- Kandalloor Location in Kerala, India Kandalloor Kandalloor (India)
- Coordinates: 9°10′0″N 76°28′0″E﻿ / ﻿9.16667°N 76.46667°E
- Country: India
- State: Kerala
- District: Alappuzha

Population (2011)
- • Total: 19,925

Languages
- • Official: Malayalam, English
- Time zone: UTC+5:30 (IST)

= Kandalloor =

Kandalloor is a village in Alappuzha district in the Indian state of Kerala.

==Etymology==
The village got the name from the combination of two words - 'Kandal' and 'Oor'. 'Kandal' means mangrove forest which was once abundant in these region with its biodiversity of various flora and fauna.
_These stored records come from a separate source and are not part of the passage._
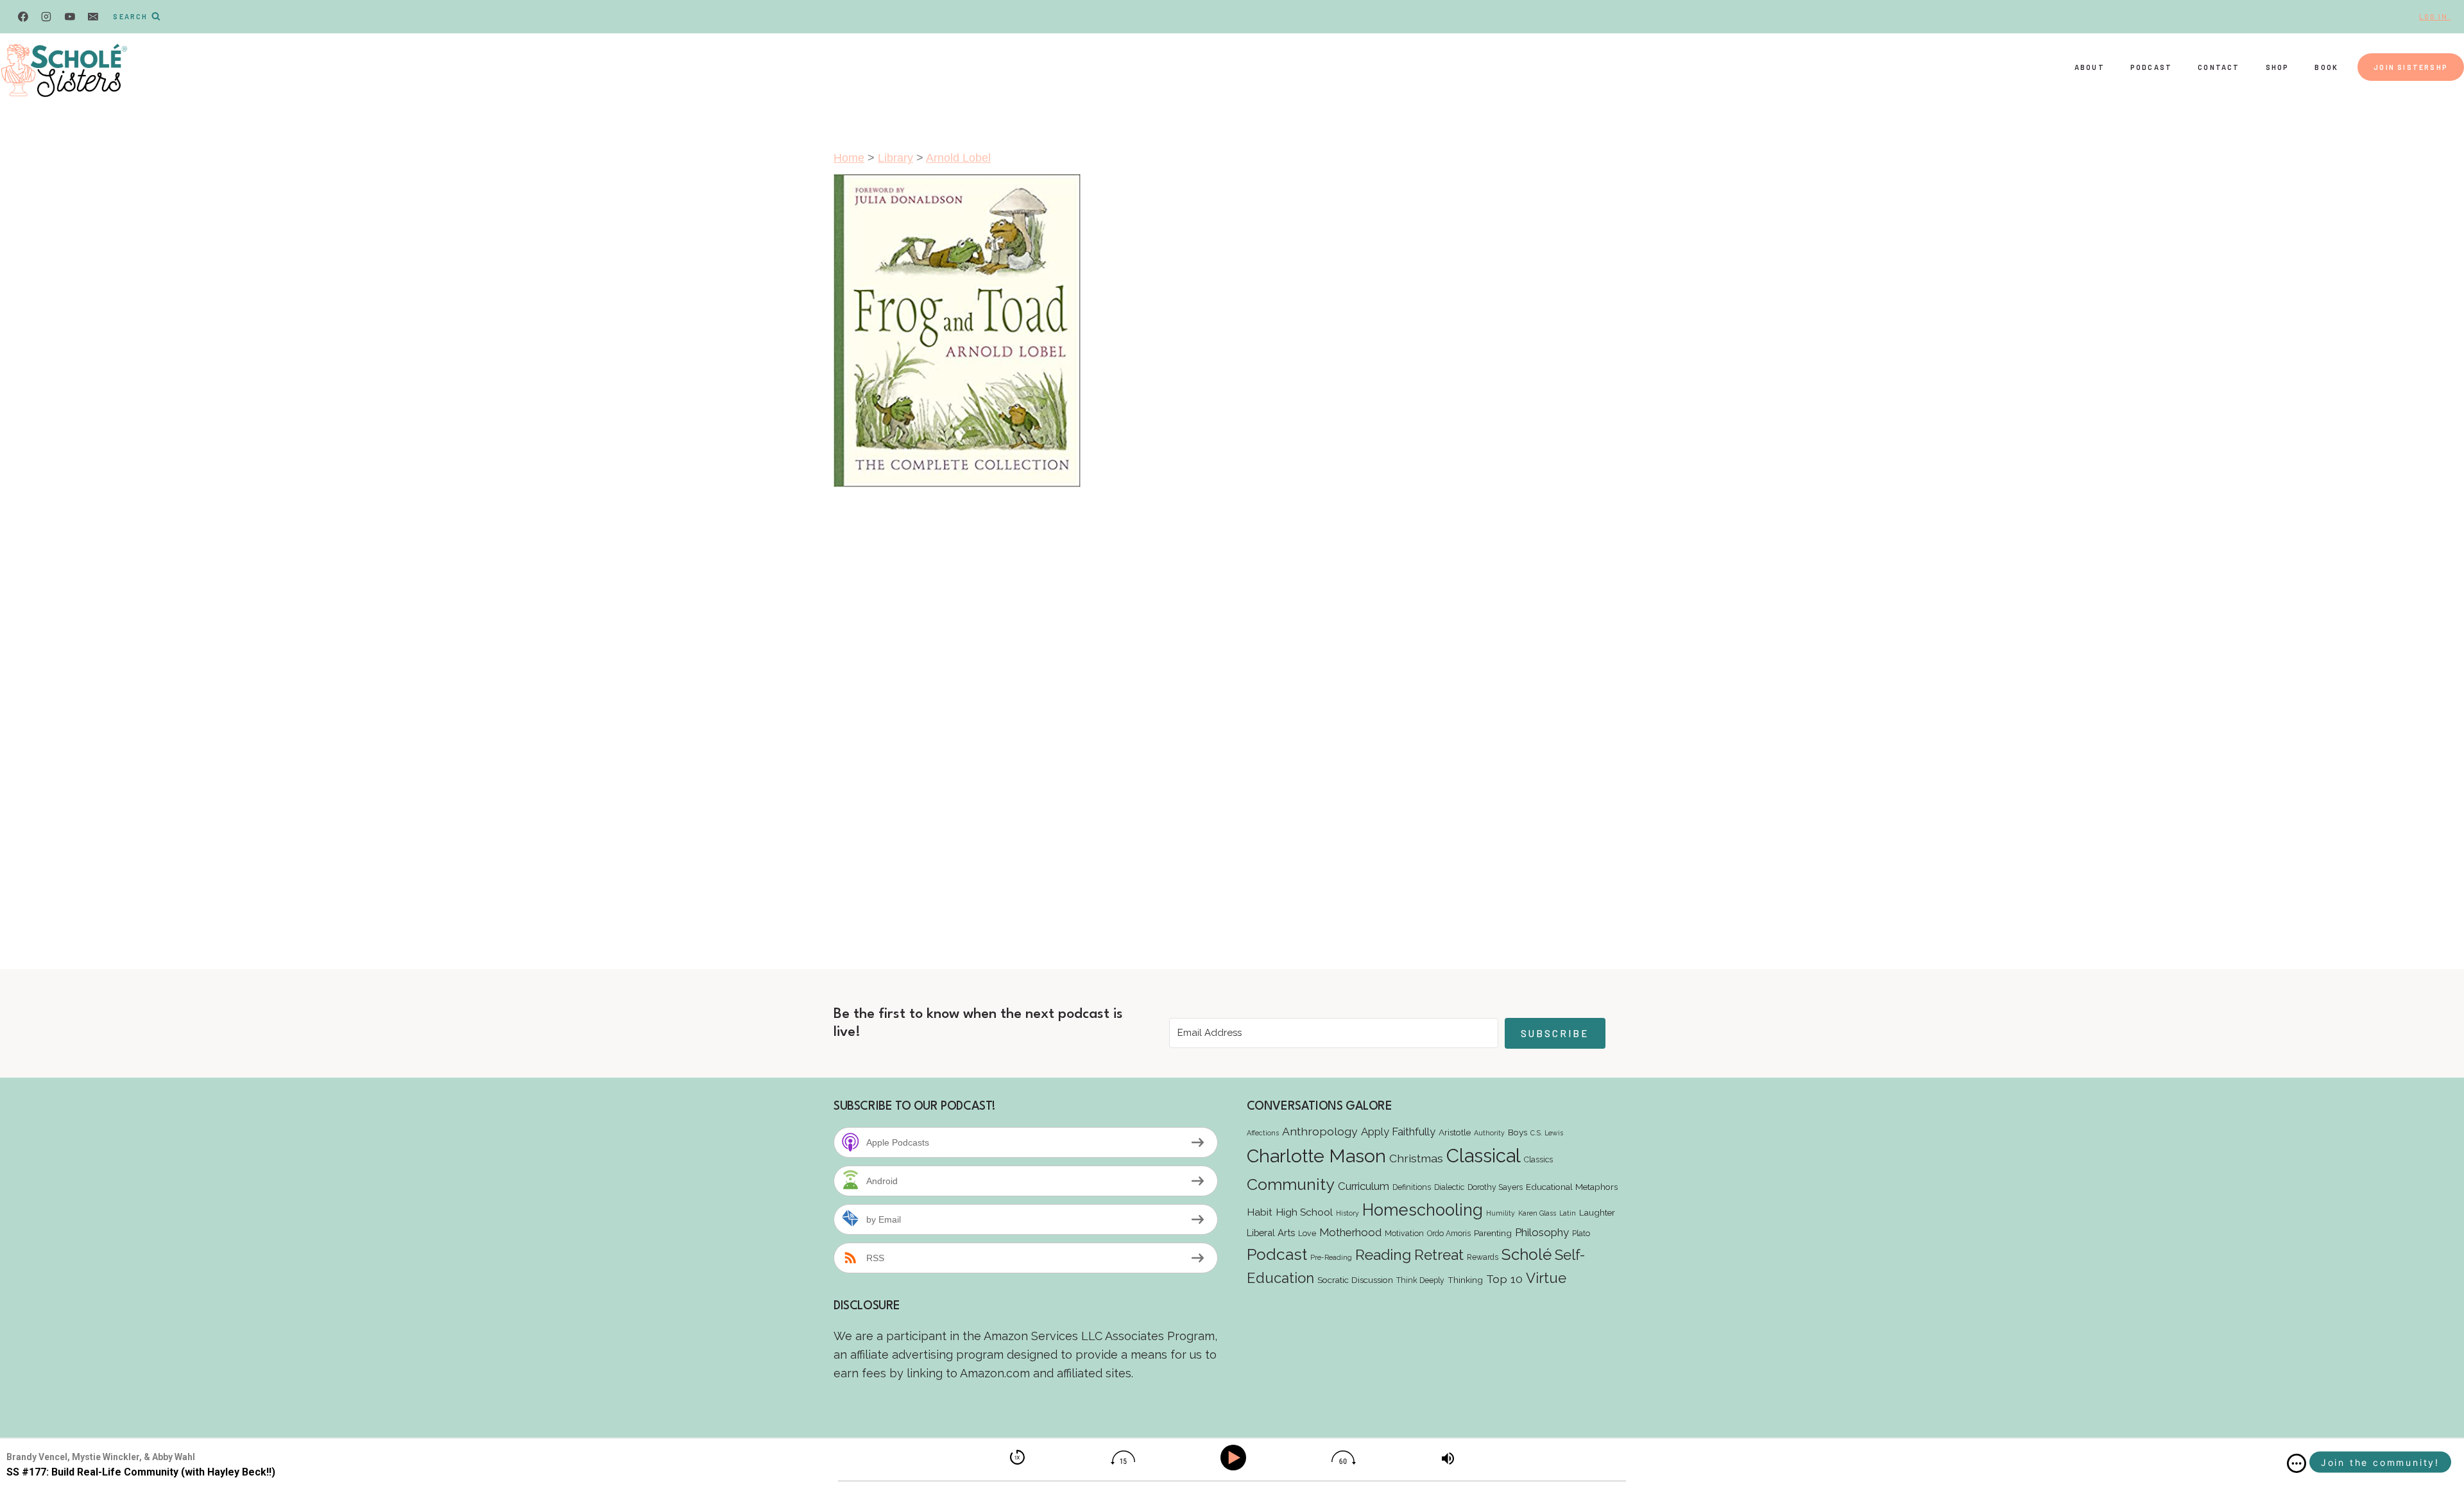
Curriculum (1363, 1186)
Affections (1263, 1133)
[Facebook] (23, 16)
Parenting (1493, 1233)
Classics (1538, 1159)
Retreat (1439, 1254)
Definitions (1411, 1187)
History (1347, 1213)
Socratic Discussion (1355, 1280)
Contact (2218, 67)
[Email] (93, 16)
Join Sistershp (2411, 67)
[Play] (1235, 1458)
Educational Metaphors (1572, 1187)
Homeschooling (1422, 1209)
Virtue (1546, 1278)
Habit (1259, 1212)
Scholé (1527, 1254)
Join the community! (2380, 1462)
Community (1291, 1184)
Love (1307, 1233)
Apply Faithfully (1398, 1131)
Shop (2277, 67)
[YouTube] (70, 16)
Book (2326, 67)
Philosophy (1542, 1232)
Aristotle (1455, 1132)
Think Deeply (1420, 1280)
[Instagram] (46, 16)
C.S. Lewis (1546, 1133)
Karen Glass (1537, 1213)
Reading (1383, 1254)
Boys (1517, 1132)
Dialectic (1449, 1187)
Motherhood (1350, 1232)
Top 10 (1504, 1279)
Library (895, 157)
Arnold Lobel (958, 157)
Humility (1500, 1213)
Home (849, 157)
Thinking (1465, 1280)
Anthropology (1320, 1131)
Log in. (2435, 16)
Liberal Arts (1271, 1232)
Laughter (1597, 1212)
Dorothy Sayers (1495, 1187)
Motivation (1404, 1233)
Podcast (2151, 67)
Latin (1567, 1213)
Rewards (1482, 1257)
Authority (1489, 1133)
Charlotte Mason (1316, 1156)
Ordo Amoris (1449, 1233)
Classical (1483, 1155)
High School (1304, 1212)
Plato (1581, 1233)
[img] (2296, 1463)
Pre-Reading (1331, 1257)
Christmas (1416, 1158)
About (2090, 67)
In Tamil language, 'oor' means place or village. Tamil was spoken throughout Kerala, once.

==History==
Not much is known about the ancient history of Kandalloor. Like any other mangrove forest region, the land was obviously marshy and was covered with thick mangrove plantations and plenty of inland water bodies with isolated landmasses. The fast disappearing 'kavu' (small bushy thick forest) and ponds and other water bodies are the remnants of this ancient geography of the region.
Kandalloor village became part of 'Kayamkulam kingdom' which was later annexed to 'Travancore kingdom' during the reign of king 'Marthanda Varma'

==Geography==
The southern tip of Kandalloor is covered in three sides by Kayamkulam backwater. Being a mangrove forest, biodiversity thrived in the region- varieties of fishes, plants, animals, birds. Animals such as Otter, water snakes, varieties of frogs, and mongoose were plenty.
It might have taken a long time to start the settlement in ancient Kandalloor because of scarcity of fresh water, land unsuitable for agriculture, non-navigable land covered with thick forest, plenty of insects and poisonous creatures, etc.

==Demographics==

As of 2011 India census, Kandalloor had a population of 19925 with 9068 males and 10857 females.

Perhaps, the "Mukkuvan" (fishermen) community and some tribal communities like "Ulladan" were the early settlers. A big population of 'Mukkuvan' community still live in the western bank of Kayamkulam backwater ('Kayal' in local language). However, "Ulladan" are almost absent in the village, presently. Next major settlement might have started by people migrating from north towards south clearing the forest changing the land shapes to make it inhabitable. Ezhava community, who are present majority in the village have played a major role in changing the landscape and starting the agriculture in the region. During the medieval era, most of the land came under the control of temple ("Devswam") and slowly the land came under powerful 'Nayar' community, the land load community in the region. Nayar community might have occupied the region already, but their power got legalized during this era.

==Waterways==
A famous water way, which was famous during medieval era, connecting two major sea ports in Kerala - Kollam and Alappuzha - passes over the western boundary of Kandalloor village.